EXERCISE GOAL
In the listing that follows, locate the line containing "Guarda-corpos (423, 747)" and the line containing "GRANDE SÃO PAULO (929, 2252)". Retype exactly those two lines and every line between them, and nothing more.

━━━━━ DATA

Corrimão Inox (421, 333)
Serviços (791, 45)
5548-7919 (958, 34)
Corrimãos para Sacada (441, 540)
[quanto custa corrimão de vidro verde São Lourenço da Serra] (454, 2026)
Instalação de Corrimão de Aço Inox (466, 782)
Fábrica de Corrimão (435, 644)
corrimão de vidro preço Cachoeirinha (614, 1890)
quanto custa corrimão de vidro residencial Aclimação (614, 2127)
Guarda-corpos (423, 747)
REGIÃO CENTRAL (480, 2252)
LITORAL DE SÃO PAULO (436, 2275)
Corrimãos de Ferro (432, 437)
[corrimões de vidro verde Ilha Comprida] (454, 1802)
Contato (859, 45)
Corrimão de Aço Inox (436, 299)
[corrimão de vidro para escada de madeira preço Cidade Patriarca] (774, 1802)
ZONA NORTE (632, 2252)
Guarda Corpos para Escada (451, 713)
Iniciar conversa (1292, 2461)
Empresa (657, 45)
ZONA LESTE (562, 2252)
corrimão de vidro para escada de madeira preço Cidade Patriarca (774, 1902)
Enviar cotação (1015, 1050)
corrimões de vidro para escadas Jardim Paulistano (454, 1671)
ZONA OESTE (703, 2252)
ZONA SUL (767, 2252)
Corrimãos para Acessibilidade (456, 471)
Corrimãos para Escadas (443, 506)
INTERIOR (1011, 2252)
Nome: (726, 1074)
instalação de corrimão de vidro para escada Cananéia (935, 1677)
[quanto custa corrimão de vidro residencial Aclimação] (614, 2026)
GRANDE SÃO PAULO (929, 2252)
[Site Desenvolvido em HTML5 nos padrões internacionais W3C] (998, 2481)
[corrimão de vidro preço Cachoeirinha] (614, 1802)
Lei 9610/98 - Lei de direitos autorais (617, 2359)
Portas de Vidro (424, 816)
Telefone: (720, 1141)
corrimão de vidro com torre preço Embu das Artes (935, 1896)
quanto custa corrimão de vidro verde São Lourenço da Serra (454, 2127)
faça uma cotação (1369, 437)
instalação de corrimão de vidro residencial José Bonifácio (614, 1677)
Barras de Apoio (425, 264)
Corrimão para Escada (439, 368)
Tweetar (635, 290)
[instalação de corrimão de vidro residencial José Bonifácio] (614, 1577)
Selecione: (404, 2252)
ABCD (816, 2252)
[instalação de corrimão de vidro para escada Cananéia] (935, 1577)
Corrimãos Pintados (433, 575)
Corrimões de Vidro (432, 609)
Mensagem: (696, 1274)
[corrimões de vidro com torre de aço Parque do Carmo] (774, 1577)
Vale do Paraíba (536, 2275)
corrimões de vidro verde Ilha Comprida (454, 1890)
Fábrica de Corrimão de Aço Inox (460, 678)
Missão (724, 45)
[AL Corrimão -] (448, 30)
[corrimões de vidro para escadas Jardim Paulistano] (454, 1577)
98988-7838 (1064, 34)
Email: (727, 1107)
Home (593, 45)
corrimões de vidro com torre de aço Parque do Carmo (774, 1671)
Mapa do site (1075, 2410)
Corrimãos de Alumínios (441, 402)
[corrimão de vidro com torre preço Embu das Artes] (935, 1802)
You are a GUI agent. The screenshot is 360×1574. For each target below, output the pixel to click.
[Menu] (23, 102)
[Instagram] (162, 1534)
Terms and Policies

━━━━━━━━━━

SOLUTION
Guarda-corpos (423, 747)
REGIÃO CENTRAL (480, 2252)
LITORAL DE SÃO PAULO (436, 2275)
Corrimãos de Ferro (432, 437)
[corrimões de vidro verde Ilha Comprida] (454, 1802)
Contato (859, 45)
Corrimão de Aço Inox (436, 299)
[corrimão de vidro para escada de madeira preço Cidade Patriarca] (774, 1802)
ZONA NORTE (632, 2252)
Guarda Corpos para Escada (451, 713)
Iniciar conversa (1292, 2461)
Empresa (657, 45)
ZONA LESTE (562, 2252)
corrimão de vidro para escada de madeira preço Cidade Patriarca (774, 1902)
Enviar cotação (1015, 1050)
corrimões de vidro para escadas Jardim Paulistano (454, 1671)
ZONA OESTE (703, 2252)
ZONA SUL (767, 2252)
Corrimãos para Acessibilidade (456, 471)
Corrimãos para Escadas (443, 506)
INTERIOR (1011, 2252)
Nome: (726, 1074)
instalação de corrimão de vidro para escada Cananéia (935, 1677)
[quanto custa corrimão de vidro residencial Aclimação] (614, 2026)
GRANDE SÃO PAULO (929, 2252)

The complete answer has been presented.